Boris Johnson offered Dominic Cummings a seat in the House of Lords before he was sensationally booted out of Number 10, the former chief of staff has claimed.
Mr Cummings also said the prime minister wanted to give his wife Carrie a government job with “lots of foreign travel”, according to an interview in The Spectator.
If Mr Cummings had taken a peerage he would have been able to vote on laws and could even have been appointed as a minister.
Mr Johnson came to a similar arrangement with another of his advisers, alleged Mr Cummings.
Lord Frost was an unelected special adviser and Brexit negotiator but has been given a peerage and the powers of a minister.
A No 10 source denied the claims, describing them as, “risible, like much of Dom’s recent output”.

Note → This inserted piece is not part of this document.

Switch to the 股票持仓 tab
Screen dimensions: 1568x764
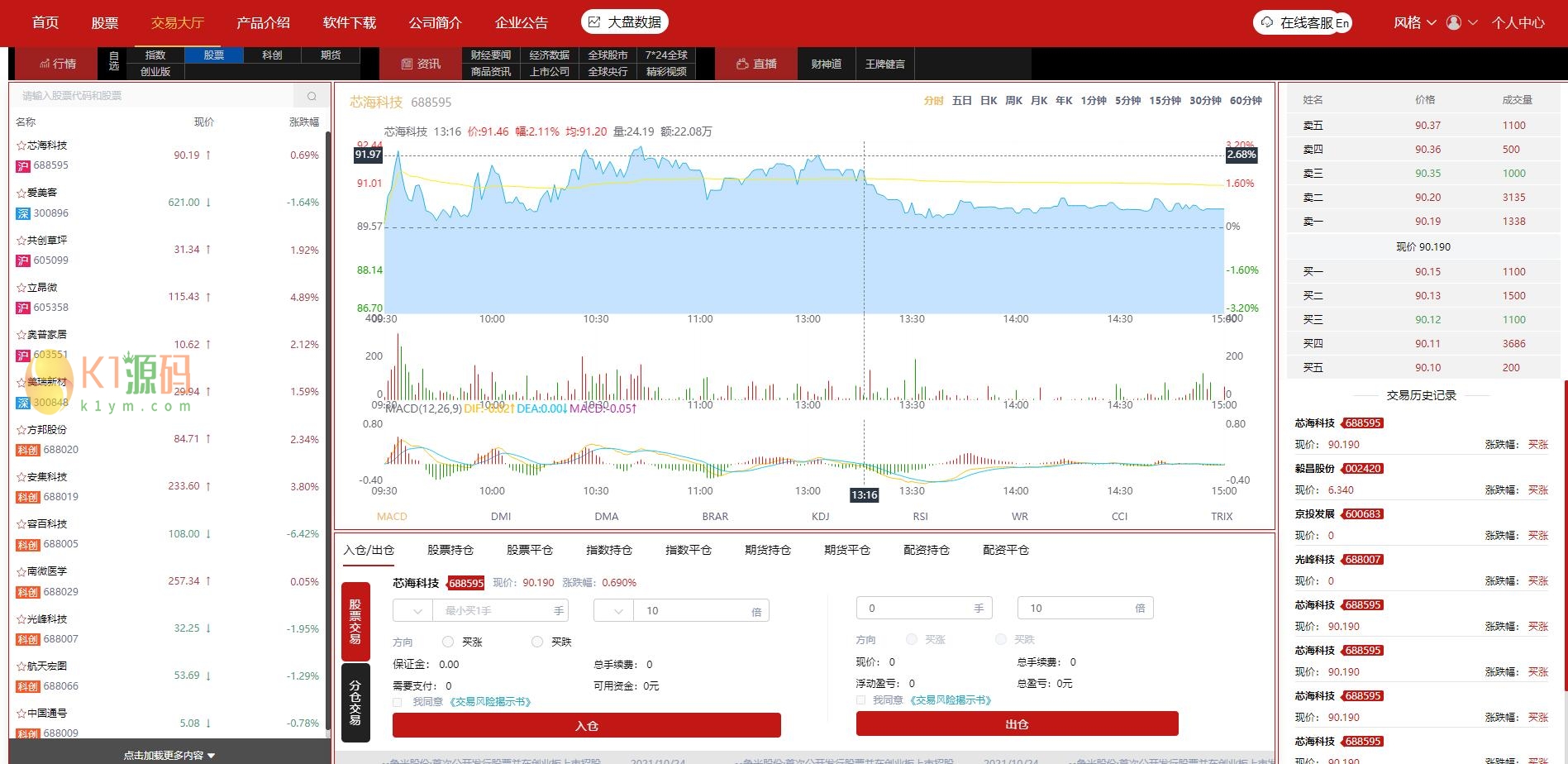450,550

But the allegations certainly stack up.
Late last year the PM was accused of seeking to “discredit” the House of Lords by packing it with cronies after he handed a peerage to a Tory donor once embroiled in claims of cash for access.
Earl Attlee, a Tory peer and grandson of the former Labour prime minister Clement Attlee, said peers “ought to have no questions about his or her probity” and that it was “shameful” Johnson had appointed 53 new peers in a year.
“It’s terrible to have far too many new members,” he said.
“If you pack it as hard as you can with far too many people, it becomes patently obvious that it needs to be reformed.”